## start

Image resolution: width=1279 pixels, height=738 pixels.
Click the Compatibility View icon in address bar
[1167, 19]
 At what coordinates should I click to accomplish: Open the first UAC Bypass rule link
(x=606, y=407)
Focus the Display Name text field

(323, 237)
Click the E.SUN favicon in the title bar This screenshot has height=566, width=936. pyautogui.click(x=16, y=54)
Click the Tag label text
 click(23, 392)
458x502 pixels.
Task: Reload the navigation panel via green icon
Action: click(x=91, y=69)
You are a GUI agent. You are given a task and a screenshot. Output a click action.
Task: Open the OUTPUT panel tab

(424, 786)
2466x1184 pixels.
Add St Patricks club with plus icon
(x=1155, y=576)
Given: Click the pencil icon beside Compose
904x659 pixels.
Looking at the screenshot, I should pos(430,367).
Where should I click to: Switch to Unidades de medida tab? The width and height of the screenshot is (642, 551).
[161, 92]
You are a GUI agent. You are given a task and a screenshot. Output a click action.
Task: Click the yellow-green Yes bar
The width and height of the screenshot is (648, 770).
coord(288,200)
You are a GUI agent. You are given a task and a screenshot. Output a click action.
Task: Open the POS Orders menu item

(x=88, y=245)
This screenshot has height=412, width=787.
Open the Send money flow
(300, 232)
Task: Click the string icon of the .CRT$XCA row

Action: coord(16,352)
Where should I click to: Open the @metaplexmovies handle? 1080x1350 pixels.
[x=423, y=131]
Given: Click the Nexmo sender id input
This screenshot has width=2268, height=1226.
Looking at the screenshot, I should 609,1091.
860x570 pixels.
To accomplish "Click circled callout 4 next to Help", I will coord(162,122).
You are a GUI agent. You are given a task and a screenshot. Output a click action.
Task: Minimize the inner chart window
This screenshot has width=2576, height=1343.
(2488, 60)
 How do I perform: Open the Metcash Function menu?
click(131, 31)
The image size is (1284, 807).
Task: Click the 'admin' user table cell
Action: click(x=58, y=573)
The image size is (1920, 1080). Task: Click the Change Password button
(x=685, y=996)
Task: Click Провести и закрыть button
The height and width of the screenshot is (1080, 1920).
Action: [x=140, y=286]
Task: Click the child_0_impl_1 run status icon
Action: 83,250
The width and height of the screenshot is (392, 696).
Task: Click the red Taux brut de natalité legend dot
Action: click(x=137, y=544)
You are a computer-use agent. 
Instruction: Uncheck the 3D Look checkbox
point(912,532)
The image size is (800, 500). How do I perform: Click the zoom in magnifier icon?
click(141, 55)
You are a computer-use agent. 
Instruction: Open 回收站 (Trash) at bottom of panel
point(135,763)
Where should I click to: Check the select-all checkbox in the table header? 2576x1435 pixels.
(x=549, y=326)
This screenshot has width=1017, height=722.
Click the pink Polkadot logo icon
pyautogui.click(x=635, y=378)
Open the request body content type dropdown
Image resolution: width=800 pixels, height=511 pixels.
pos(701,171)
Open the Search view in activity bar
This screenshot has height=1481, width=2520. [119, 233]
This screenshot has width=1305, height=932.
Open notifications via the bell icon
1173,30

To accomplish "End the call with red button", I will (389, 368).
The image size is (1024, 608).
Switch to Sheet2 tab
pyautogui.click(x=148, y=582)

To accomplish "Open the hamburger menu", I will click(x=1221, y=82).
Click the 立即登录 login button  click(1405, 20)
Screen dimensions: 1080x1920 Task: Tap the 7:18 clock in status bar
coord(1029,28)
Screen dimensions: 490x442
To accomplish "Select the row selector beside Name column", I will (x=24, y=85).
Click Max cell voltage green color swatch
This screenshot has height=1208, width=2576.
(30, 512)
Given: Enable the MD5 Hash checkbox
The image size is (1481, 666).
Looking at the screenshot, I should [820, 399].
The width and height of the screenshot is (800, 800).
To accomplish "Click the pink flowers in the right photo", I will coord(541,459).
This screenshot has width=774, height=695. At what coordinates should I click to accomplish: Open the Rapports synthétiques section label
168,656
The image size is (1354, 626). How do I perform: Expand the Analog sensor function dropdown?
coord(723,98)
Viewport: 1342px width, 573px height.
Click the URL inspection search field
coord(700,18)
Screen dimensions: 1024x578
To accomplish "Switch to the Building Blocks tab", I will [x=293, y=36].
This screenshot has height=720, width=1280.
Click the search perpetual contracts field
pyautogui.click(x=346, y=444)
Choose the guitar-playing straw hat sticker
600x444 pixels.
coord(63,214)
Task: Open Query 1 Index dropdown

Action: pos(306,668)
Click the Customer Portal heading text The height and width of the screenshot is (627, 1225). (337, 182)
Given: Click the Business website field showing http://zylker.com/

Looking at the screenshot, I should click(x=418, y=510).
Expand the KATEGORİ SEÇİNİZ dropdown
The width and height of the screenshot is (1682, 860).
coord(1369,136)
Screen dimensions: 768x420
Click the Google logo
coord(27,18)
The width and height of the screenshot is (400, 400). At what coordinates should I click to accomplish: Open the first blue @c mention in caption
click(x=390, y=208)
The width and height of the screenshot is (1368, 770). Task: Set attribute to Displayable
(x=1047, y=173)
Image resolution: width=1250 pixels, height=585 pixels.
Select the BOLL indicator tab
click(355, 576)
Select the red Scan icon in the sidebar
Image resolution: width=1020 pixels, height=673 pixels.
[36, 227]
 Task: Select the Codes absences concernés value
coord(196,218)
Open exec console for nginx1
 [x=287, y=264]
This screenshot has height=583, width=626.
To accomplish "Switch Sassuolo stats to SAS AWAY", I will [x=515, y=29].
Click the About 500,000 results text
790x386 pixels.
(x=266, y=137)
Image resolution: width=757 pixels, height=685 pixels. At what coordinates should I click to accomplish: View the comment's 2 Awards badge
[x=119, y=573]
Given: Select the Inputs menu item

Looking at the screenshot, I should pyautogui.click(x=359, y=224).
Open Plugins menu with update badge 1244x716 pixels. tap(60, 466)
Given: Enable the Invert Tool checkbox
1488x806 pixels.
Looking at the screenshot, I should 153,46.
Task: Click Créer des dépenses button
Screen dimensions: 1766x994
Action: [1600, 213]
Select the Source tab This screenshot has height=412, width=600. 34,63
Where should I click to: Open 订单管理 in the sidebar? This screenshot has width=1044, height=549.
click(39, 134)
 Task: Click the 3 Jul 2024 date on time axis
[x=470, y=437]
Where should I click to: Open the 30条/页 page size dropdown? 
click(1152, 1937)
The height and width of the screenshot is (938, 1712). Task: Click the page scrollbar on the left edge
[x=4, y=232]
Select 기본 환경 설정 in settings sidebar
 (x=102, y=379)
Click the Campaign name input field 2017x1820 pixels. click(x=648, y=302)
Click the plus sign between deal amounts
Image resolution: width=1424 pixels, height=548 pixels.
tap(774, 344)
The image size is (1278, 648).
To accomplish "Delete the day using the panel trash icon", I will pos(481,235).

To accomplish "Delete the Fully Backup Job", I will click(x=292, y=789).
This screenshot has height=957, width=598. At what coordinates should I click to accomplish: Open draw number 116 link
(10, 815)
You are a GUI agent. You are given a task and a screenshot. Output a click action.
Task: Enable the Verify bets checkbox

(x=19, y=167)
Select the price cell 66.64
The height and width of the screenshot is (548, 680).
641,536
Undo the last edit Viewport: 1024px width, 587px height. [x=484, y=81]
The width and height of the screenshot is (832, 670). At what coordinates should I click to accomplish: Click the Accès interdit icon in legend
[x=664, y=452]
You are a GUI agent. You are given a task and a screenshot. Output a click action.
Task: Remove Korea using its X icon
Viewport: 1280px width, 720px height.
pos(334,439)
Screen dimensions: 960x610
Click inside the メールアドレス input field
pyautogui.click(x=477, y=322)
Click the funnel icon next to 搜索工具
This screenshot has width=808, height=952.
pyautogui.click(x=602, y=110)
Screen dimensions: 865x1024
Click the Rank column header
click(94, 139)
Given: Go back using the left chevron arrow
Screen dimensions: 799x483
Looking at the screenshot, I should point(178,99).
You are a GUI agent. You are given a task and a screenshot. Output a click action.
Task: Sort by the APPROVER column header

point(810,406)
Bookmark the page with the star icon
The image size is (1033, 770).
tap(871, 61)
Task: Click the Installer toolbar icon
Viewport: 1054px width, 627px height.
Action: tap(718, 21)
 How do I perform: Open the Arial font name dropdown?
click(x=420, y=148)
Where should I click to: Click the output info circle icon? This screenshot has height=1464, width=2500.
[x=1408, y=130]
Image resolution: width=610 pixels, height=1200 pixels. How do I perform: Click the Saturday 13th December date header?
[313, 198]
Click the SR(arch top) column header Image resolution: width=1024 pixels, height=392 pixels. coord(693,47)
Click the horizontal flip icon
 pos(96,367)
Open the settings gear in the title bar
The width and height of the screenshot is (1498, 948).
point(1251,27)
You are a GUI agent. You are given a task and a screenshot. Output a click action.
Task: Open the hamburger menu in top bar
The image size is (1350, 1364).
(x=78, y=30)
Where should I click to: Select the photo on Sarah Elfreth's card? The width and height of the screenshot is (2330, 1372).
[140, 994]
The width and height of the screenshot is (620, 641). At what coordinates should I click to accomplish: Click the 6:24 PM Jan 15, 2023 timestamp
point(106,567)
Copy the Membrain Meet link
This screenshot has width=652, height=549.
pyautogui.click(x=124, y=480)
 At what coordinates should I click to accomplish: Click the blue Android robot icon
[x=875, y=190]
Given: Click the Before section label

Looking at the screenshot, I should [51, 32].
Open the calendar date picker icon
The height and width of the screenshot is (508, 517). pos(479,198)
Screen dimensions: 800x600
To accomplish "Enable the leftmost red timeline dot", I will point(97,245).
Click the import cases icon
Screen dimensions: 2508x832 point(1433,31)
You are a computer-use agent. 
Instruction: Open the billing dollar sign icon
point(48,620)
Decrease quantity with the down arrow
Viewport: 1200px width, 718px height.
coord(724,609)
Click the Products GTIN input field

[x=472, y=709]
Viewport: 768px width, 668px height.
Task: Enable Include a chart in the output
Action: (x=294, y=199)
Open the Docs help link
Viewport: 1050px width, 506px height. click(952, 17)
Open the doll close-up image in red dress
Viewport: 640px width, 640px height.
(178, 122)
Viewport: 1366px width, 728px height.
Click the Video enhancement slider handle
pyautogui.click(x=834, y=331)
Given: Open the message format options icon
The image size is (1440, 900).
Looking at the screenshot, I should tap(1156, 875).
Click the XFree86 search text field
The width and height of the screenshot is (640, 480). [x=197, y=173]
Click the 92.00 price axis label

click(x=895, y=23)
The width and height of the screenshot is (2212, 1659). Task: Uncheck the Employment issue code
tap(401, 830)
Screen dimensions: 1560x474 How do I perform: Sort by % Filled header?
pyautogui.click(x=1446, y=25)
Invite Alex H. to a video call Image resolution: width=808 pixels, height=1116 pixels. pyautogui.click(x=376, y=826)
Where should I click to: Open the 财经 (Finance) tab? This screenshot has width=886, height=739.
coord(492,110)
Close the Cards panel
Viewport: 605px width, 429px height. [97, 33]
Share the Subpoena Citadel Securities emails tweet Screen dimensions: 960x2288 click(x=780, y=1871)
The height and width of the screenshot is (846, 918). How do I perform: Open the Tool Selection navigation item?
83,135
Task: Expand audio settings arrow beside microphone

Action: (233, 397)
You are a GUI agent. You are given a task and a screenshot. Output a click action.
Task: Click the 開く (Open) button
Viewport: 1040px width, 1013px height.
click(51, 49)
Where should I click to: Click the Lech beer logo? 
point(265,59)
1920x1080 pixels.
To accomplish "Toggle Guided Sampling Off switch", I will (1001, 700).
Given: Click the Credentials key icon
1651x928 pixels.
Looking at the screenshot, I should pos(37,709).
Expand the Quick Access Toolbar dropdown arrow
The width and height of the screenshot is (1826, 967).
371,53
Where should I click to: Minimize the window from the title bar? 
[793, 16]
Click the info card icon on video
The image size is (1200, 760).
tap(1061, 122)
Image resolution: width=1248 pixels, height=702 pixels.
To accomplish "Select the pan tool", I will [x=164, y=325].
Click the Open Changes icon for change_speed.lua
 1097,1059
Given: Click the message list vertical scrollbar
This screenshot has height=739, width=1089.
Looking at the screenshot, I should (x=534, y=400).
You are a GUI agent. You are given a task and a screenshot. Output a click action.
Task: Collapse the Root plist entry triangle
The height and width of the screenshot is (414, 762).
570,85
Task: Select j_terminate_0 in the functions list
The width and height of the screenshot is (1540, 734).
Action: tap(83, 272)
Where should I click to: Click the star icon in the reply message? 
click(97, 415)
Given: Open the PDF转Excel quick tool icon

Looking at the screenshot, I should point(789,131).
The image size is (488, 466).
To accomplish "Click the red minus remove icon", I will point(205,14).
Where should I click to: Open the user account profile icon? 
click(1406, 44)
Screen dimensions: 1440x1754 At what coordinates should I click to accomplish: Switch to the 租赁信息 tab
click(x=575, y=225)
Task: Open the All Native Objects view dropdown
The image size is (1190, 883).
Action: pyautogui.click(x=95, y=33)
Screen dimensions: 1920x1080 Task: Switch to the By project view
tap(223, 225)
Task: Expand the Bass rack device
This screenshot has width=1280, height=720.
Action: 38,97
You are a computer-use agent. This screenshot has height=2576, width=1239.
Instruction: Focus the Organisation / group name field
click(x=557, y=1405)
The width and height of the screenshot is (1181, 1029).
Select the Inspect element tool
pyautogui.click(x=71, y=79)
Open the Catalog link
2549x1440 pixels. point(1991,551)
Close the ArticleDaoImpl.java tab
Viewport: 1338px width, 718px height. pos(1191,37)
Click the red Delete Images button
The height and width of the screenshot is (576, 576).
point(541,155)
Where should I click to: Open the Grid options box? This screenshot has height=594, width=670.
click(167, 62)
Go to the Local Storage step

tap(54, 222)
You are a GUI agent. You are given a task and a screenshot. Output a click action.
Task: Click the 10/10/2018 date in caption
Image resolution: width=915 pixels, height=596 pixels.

## end

GIVEN REQUEST >> Convert the data, from the line containing "Task: Expand audio" through the line containing "click(1406, 44)", into a Markdown table with the columns No. and Entry, omitting blank lines.

SOLUTION BELOW >>
| No. | Entry |
|---|---|
| 1 | Task: Expand audio settings arrow beside microphone |
| 2 | Action: (233, 397) |
| 3 | You are a GUI agent. You are given a task and a screenshot. Output a click action. |
| 4 | Task: Click the 開く (Open) button |
| 5 | Viewport: 1040px width, 1013px height. |
| 6 | click(51, 49) |
| 7 | Where should I click to: Click the Lech beer logo?  |
| 8 | point(265,59) |
| 9 | 1920x1080 pixels. |
| 10 | To accomplish "Toggle Guided Sampling Off switch", I will (1001, 700). |
| 11 | Given: Click the Credentials key icon |
| 12 | 1651x928 pixels. |
| 13 | Looking at the screenshot, I should pos(37,709). |
| 14 | Expand the Quick Access Toolbar dropdown arrow |
| 15 | The width and height of the screenshot is (1826, 967). |
| 16 | 371,53 |
| 17 | Where should I click to: Minimize the window from the title bar?  |
| 18 | [793, 16] |
| 19 | Click the info card icon on video |
| 20 | The image size is (1200, 760). |
| 21 | tap(1061, 122) |
| 22 | Image resolution: width=1248 pixels, height=702 pixels. |
| 23 | To accomplish "Select the pan tool", I will [x=164, y=325]. |
| 24 | Click the Open Changes icon for change_speed.lua |
| 25 |  1097,1059 |
| 26 | Given: Click the message list vertical scrollbar |
| 27 | This screenshot has height=739, width=1089. |
| 28 | Looking at the screenshot, I should (x=534, y=400). |
| 29 | You are a GUI agent. You are given a task and a screenshot. Output a click action. |
| 30 | Task: Collapse the Root plist entry triangle |
| 31 | The height and width of the screenshot is (414, 762). |
| 32 | 570,85 |
| 33 | Task: Select j_terminate_0 in the functions list |
| 34 | The width and height of the screenshot is (1540, 734). |
| 35 | Action: tap(83, 272) |
| 36 | Where should I click to: Click the star icon in the reply message?  |
| 37 | click(97, 415) |
| 38 | Given: Open the PDF转Excel quick tool icon |
| 39 | Looking at the screenshot, I should point(789,131). |
| 40 | The image size is (488, 466). |
| 41 | To accomplish "Click the red minus remove icon", I will point(205,14). |
| 42 | Where should I click to: Open the user account profile icon?  |
| 43 | click(1406, 44) |